### Provided records
= = = = =
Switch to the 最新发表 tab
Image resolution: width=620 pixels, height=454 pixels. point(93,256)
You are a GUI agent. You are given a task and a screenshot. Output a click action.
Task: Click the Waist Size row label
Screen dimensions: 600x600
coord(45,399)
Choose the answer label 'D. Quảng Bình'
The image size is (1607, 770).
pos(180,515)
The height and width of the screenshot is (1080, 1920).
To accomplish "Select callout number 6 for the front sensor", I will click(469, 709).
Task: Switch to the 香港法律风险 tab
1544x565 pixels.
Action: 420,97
= = = = =
### Given instruction
Convert the lines above into a numbered list, leaving out any blank lines.

### Exercise output
1. Switch to the 最新发表 tab
2. Image resolution: width=620 pixels, height=454 pixels. point(93,256)
3. You are a GUI agent. You are given a task and a screenshot. Output a click action.
4. Task: Click the Waist Size row label
5. Screen dimensions: 600x600
6. coord(45,399)
7. Choose the answer label 'D. Quảng Bình'
8. The image size is (1607, 770).
9. pos(180,515)
10. The height and width of the screenshot is (1080, 1920).
11. To accomplish "Select callout number 6 for the front sensor", I will click(469, 709).
12. Task: Switch to the 香港法律风险 tab
13. 1544x565 pixels.
14. Action: 420,97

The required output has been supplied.